Sur cette base, une nouvelle réunion de concertation se tiendra fin août, pour prendre connaissance des préférences manifestées par la population … et, à partir de là, uniquement et enfin, mettre au point la solution la mieux adaptée aux besoins et aux choix des habitants. Le jeu autour de cette affaire fut tout à fait intéressant à observer et analyser, même si aucun média national ne pensa utile d’enquêter à ce sujet, malgré nos prises de contact dans cet objectif.

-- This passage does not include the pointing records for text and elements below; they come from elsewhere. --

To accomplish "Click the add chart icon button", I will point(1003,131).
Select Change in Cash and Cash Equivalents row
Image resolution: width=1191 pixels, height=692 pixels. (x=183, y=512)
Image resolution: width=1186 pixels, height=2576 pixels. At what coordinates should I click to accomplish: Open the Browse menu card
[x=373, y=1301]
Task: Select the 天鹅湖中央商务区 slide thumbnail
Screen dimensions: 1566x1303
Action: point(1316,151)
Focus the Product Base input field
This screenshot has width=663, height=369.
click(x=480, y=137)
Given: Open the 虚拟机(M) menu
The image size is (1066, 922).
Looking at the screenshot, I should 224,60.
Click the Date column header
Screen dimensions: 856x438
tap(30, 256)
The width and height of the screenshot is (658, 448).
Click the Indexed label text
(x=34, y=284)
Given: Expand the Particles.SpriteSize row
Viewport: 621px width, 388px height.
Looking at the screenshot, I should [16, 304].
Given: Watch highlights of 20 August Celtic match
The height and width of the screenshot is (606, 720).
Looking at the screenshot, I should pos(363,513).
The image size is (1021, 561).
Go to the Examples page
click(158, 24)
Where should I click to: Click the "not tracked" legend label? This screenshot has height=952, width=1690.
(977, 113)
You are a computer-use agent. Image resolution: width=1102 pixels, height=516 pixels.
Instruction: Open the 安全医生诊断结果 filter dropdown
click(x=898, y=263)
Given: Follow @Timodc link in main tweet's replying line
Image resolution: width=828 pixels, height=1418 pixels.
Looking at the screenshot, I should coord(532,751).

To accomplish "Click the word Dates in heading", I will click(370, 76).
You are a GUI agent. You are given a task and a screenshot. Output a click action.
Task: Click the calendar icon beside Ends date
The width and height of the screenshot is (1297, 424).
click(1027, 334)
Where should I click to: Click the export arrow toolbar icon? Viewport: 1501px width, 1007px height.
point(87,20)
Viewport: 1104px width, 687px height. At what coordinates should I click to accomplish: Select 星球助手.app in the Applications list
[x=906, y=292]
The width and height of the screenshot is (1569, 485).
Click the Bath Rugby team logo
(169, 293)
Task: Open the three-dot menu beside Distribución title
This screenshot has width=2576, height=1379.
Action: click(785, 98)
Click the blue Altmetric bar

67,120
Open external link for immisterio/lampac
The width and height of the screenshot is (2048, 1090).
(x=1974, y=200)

On vit une structure coupée de la population décider en chambre une réforme avec une multinationale productrice de poubelles, sans se poser la question de savoir ce que les usagers pourraient en penser (Le Syndicat se voit déléguer le service des ordures ménagères par les quatre Communautés de communes sur le territoire desquelles il opère. Les Communautés de communes sont administrées par des délégués des communes élus au sein des Conseils Municipaux. Les Conseils municipaux ont été élus par les habitants … mais sans savoir qui siègerait au Conseil communautaire). Comment s’étonner que les responsables du SICTOM, élus au quatrième degré par rapport aux habitants, n’aient plus le réflexe d’écouter la population avant de décider … ils sont plus éloignés du terrain que le Président de la République qui, lui, est élu au suffrage universel direct ! ! !
Hier soir on sentit la réponse technocratique, que nous avions dénoncée, voler en éclat et la copie du SICTOM balayée, mais devant un public limité car nos concitoyens ne se comportent plus guère en citoyens … imaginez donc ce qu’il reste de ce beau mot.
Reste maintenant à voir à quel rythme les élus voisins de Haute-Loire comprendront le message venu de l’Ardèche. Les jeux politiques nationaux vont évidemment ressurgir. D’un côté, les élus de Haute-Loire sont groupés, tels des moutons, autour de la haute stature de leur berger qui sait tout sur tout sans se montrer sur ce sujet, Laurent WAUQUIEZ, vice-président fillonniste de l’UMP aux côtés de Jean-François COPÉ, qui malgré son jeune âge tente de s’imposer comme Moïse conduisant les siens vers la terre promise. De l’autre, l’Ardèche, qui envoya trois députés PS au Palais-Bourbon en juin 2012, où ces élus socialistes sont marqués par l’influence des écologistes et favorables à une démocratie participative.
Le seul facteur d’unité est « Le Plateau » lui-même. Ce Plateau Vivaro-Vellave déjà un peu Cévenol, campé sur son niveau d’environ mille mètres d’altitude moyenne, est habitué à une vie rude, isolée du monde et où les solidarités sont fortes. Ce pays est traversé du nord au sud par la ligne de partage des eaux entre Méditerranée et Atlantique. Il est également parcouru, presque perpendiculairement, par une ligne de partage religieux entre la très catholique La Louvesc en Ardèche où l’on honore Saint François Régis ou Le Puy-en-Velay sur le chemin de Compostelle d’une part et Saint Agrève en Ardèche et le Mazet Saint Voy ou Le Chambon-sur-Lignon, en Haute-Loire d’autre part, où certains pratiquent une religion réformée restée identique à celle que les dragonnades tentèrent d’exterminer sous Louis XIV. Terre de contrastes, terre volcanique où les sentiments semblent nettement moins éteints que les volcans, ce pays constitue cependant un tout malgré les découpages administratifs (L’Ardèche est en Rhône-Alpes, tandis que la Haute-Loire est en Auvergne).
Il va être intéressant de voir si, dans les prochains mois, ce Plateau réagit, enfin, de façon unitaire sur cette affaire en bousculant ceux des élus qui se sont comportés en petits barons dominant des serfs.